Juiz de Hortolândia (SP) autoriza casamento homossexual direto

PODER JUDICIÁRIO

COMARCA DE SUMARÉ

FÓRUM DISTRITAL DE HORTOLÂNDIA


"Vistos.

KATIA DE ALBUQUERQUE e EDNEIA RODRIGUES DE SOUZA, ambos do sexo feminino, demais qualificações nos autos, protocolaram pedido de habilitação para casamento.

Instruíram o pedido com declaração de duas testemunhas no sentido de que as requerentes não são parentes entre si, bem como não possuem qualquer impedimento previsto no Código Civil.

Foi publicado edital de proclamas e cumpridas todas as formalidades legais para habilitação a casamento, não havendo impugnações.

O Ministério Público ofertou parecer favorável ao pedido.

É o relatório.
Fundamento e decido.


O maior e mais repetido princípio da Constituição da República Federativa do Brasil é o da igualdade.

A mesma constituição elegeu a "dignidade da pessoa humana" como um de seus "fundamentos" (art. 1º, inciso III), e declarou que o Brasil tem como "objetivos fundamentais" a construção de "uma sociedade livre, justa e solidária", bem como "promover o bem de todos, SEM PRECONCEITOS de origem, raça, SEXO, cor, idade e quaisquer outras formas de discriminação" (art. 3º, incisos I e IV).

Também determina a constituição Federal que "todos são iguais perante a lei, sem distinção de qualquer natureza" e que "homens e mulheres são iguais em direitos e obrigações, nos termos desta Constituição" (art. 5º , inciso I).

Mais à frente, no Título "Da Ordem Social", a Lei Maior afirma que "a família, base da sociedade, tem especial proteção do Estado" (art. 226, caput).

Sobre o casamento, a Constituição Federal dispõe que o ato "é civil e gratuita a celebração" (art. 226. § 1º), acrescentando que "o casamento religioso tem efeito civil, nos termos da lei" (art. 226. § 1º), e que o casamento "pode ser dissolvido pelo divórcio" (art. 226. § 6º, com redação dada pela Emenda Constitucional nº 66, de 13/07/2010).

A Constituição Ferderal também declara que "para efeito da aprovação do Estado, é reconhecida a união estável (...) como entidade familiar, devendo a lei facilitar sua conversão em casamento", e que "entende-se, também, como entidade familiar a comunidade formada por qualquer dos pais e seus descendentes" (art. 226. §§ 3º e 4º).

Em harmonia com o princípio da igualdade, nossa Lei Maior enfatiza que "os direitos e deveres referentes à sociedade conjugal são exercidos igualmente pelo homem e pela mulher"(art. 226. § 5º).

Aqui, cabe consignar que a lei não declara que casamento existe apenas entre homem e mulher, até porque "sociedade conjugal" não é "casamento", sendo certo que a primeira sempre pôde ser dissolvida pela "separação" (de fato, judicial e mais recentemente também extrajudicial), e o segundo somente é dissolvido pelo "divórcio".

* _Tarefa proposta A_:
Na decisão judicial, qual foi o parecer do Ministério Público sobre o pedido de habilitação para casamento?

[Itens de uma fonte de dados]
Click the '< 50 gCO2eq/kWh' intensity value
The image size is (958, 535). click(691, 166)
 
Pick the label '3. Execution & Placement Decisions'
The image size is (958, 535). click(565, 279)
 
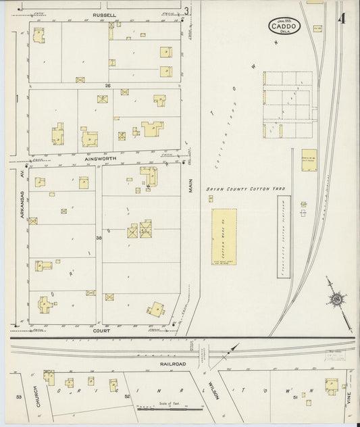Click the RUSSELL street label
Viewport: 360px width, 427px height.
tap(105, 14)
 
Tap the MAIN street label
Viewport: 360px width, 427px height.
tap(191, 186)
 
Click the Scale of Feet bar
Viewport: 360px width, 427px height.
tap(170, 408)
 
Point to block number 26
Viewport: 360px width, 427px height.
tap(107, 86)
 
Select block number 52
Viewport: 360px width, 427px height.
tap(127, 397)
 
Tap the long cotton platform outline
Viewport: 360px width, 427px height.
tap(284, 234)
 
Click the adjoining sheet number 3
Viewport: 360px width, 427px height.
tap(186, 10)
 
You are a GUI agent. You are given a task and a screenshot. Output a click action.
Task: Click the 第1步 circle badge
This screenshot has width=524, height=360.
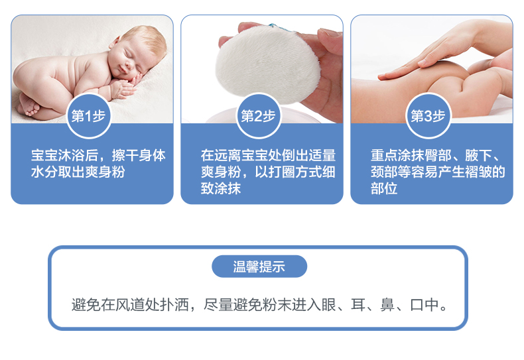point(89,116)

* _Tarefa proposta B_:
Copie dos registros as linhas que vão da que contém "You are a GUI" até o fim dos registros, incluindo ambas as extremidades. Deixe as imagens fora da resposta.

* _Resposta final A_:
O Ministério Público ofertou parecer favorável ao pedido.

* _Resposta final B_:
You are a GUI agent. You are given a task and a screenshot. Output a click action.
Task: Click the 第1步 circle badge
This screenshot has width=524, height=360.
point(89,116)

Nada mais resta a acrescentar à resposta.